Subscribe Now
Trending News
15 Mar 2024

Blog Post

SAĞLIKLI NESİLLER
Wellness

SAĞLIKLI NESİLLER 

Bebeklere ve küçük çocuklara özel organik mamalar üreten ve aynı zamanda dünyanın en büyük organik hammadde işleyicisi Hipp, gelecek nesiller için özel bir hassasiyet gösteriyor.

Dünyanın önde gelen organik bebek mamaları ile sağlıklı nesiller yetiştirmeyi hedefleyen Hipp’in hikâyesi 1800’lü yılların sonunda başlıyor. Aile, sekiz çocuğundan yedisini yeterli ve sağlıklı anne sütü alamadığı için kaybediyor. Bunun üzerine ailenin tek çocuğu kardeşlerinin başına gelenlerin aynısı kendi çocuklarının başına gelir korkusuyla süt, bisküvi ve galeta ununu karıştırarak mama hazırlıyor. 1901 yılında mamayı paket içerisinde kendi pastanelerinde satmaya başlıyorlar ve bu başlangıç markayı bugünlere taşıyor.
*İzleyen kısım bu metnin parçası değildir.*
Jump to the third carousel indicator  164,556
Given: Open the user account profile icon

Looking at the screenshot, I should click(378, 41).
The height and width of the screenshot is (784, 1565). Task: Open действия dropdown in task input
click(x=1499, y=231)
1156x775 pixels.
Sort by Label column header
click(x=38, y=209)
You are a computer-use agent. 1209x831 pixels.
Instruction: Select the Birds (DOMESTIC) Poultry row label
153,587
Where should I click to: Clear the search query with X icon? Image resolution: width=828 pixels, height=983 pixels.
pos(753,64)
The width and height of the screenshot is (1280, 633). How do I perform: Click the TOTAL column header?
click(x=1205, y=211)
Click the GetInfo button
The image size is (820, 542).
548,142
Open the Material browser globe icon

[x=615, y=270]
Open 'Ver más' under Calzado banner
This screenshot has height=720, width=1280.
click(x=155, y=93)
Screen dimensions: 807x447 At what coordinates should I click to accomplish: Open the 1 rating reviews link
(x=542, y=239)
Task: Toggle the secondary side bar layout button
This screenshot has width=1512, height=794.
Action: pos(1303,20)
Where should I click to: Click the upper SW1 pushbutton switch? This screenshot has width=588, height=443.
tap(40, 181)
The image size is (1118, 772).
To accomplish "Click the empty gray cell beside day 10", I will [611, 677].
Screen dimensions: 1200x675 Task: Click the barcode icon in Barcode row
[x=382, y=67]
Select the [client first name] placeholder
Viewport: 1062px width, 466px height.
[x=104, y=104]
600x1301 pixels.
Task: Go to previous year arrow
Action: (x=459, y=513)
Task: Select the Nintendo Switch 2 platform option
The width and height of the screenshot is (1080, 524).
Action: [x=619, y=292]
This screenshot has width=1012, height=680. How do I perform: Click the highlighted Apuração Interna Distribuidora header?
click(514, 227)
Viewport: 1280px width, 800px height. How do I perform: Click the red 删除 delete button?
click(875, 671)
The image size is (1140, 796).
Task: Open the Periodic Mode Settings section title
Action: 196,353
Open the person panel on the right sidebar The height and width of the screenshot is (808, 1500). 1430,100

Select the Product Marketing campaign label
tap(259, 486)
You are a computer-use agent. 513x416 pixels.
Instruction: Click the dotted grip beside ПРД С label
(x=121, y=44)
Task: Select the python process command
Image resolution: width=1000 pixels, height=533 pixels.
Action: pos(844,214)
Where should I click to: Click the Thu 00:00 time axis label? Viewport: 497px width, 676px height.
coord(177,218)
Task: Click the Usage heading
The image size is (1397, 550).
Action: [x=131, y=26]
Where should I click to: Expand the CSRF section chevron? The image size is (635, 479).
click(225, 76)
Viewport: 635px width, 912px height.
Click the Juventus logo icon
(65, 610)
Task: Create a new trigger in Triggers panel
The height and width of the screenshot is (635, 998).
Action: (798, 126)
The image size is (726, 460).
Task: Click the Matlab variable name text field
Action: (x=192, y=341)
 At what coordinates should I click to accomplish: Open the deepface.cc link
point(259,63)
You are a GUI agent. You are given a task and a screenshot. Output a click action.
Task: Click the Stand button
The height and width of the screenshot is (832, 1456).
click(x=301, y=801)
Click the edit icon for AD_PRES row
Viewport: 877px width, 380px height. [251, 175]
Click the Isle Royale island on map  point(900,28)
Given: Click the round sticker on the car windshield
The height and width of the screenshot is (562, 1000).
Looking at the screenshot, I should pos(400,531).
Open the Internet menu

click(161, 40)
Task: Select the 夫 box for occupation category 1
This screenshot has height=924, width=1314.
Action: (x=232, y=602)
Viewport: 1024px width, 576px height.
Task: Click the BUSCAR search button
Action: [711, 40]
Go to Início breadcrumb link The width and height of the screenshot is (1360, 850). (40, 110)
Çiftçilikle uğraşan aile, 1932’de Almanya’nın Pfaffenhofen kentinde ilk fabrikalarını, 1950 yılında ise ilk kavanoz fabrikasını kurduktan altı sene sonra ellerindeki arazileri Doktor Hans Müller’in de katkılarıyla organik tarım arazilerine dönüştürüyor. Bugün ise Hipp, 74 ülkede satışı, 25 üretim tesisi bulunan ve sağlıklı nesiller yetiştirmeyi amaçlayan bir marka olarak biliniyor.

Hipp’in her ambalajının üzerine imzasını atan Claus Hipp, halen hayatta ve işini oğlu Stefan Hipp ile birlikte yürütüyor. Marka aynı zamanda bir yaş üzeri çocuklar için ürettiği organik çocuk gofretleri, meyve püreleri ve barlarıyla da bebek maması pazarının yalnızca ek gıda ve bebek sütlerinden oluşmadığını vurgulayarak, yeni bir segment oluşturmuş durumda. Annenin hamilelik döneminde başlayan, hem anneye hem de bebeğe yönelik, doğumdan sonra çocukluk dönemini de kapsayan uzun bir dönemde destekleyici gıda ve kozmetik ürünlere sahip olan marka, 560 farklı ürün çeşidi için dünya genelinde 8000 civarında anlaşmalı çiftçiyle çalışıyor. “Doğadan en iyisi, doğa için en iyisi” ve “Yaşamdaki en değerli varlık” mottolarıyla ilerleyen Stefan Hipp, doğayı önemsemenin, onu sevmenin ve onun bize sunduklarının değerini bilmemiz gerektiğini fark ettiriyor. “Sağlıklı toprak sağlıklı bitkinin, sağlıklı bitki ise sağlıklı insanın ön şartı” diyor ve gelecek nesillere sunduğumuz besinlerin kaynaklarını düşündürüyor.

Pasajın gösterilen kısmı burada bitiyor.